PRIEST NO MORE. Rolando del Torchio now runs a pizza restaurant in Dapitan City. Photo by Gualberto Laput

DIPOLOG CITY, Philippines – As the world’s largest religion becomes leaderless on Thursday, February 28, a former priest who once worked with Pope Benedict XVI said his replacement should be young and strong enough to fight the “power struggle” within the Holy See (central government of the Catholic Church) and deal with the “filth” within the hierarchy.

“The Pope’s resignation was not about his health, it was not about his age. It’s all about power.

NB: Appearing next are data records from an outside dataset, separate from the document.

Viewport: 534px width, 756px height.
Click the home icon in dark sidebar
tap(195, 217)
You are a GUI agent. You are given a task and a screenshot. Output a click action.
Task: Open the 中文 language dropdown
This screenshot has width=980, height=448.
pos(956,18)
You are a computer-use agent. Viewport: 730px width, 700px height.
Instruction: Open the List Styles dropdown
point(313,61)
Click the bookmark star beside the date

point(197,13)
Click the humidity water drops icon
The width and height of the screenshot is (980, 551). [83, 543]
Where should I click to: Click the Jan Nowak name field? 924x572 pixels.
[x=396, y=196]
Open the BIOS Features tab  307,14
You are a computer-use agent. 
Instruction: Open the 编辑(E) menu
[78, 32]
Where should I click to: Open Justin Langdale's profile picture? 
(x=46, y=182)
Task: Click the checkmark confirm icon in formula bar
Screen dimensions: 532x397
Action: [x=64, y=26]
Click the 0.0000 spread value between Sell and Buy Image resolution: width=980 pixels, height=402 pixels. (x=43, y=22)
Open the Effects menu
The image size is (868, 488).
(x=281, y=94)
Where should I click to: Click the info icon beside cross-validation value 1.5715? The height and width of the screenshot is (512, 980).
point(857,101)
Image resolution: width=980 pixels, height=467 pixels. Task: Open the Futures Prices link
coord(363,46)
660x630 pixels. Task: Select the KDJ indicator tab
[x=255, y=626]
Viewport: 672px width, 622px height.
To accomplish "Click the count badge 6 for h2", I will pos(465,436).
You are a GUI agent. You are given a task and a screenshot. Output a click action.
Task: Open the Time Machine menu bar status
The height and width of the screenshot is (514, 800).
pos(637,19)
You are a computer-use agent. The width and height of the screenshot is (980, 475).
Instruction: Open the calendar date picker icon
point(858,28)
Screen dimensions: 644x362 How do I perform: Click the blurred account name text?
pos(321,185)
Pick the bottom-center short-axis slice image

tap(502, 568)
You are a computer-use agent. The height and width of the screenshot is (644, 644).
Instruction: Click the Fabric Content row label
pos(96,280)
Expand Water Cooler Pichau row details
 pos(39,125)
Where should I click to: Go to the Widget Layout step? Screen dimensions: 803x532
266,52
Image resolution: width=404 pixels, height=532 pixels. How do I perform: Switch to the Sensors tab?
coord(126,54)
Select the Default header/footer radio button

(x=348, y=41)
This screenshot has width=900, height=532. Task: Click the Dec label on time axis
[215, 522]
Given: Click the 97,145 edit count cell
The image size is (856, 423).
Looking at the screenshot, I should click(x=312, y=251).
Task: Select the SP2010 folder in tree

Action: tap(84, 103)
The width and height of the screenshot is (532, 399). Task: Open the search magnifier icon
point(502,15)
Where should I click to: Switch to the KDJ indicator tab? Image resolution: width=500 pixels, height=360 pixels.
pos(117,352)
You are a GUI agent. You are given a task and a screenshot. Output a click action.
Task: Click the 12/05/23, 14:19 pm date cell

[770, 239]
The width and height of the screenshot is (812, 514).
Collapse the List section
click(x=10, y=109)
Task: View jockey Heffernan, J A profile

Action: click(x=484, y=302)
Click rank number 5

The Pope was overwhelmed by the power struggle in the Vatican and its inability to rid the hierarchy of its disease, like pedophilia and corruption,” said Rolando del Torchio, former Italian missionary of the Pontifical Institute for Foreign Missions (PIME).

Del Torchio, who has kept in touch with friends in the Vatican, noted that what happens Thursday is “not just a matter of a simple transition of leadership.” He stressed: “The next pope is crucial, because he will be in a position to steer the Church, whether to its own revival or to its eventual collapse.”

The former PIME priest was born in the town of Angera, northern Italy, and ordained a priest in 1984. Under then Cardinal Joseph Ratzinger (Pope Benedict XVI), Del Torchio worked with the youths in Naples for 4 years. “I admire Cardinal Ratzinger because he was good, he was one of the 4 brains of Second Vatican Council (Vatican II 1962-1965) being its theological consultant when he was still a priest,” said Del Torchio, who is now running a pizza restaurant here. (He said the other 3 so-called brains of Vatican II were Cardinal Giovanni Battista Montini, who became Pope Paul VI; Bishop Albino Luciani, who became Pope John Paul I; and Bishop Karol Wojtyla, who became the most loved Pope John Paul II.)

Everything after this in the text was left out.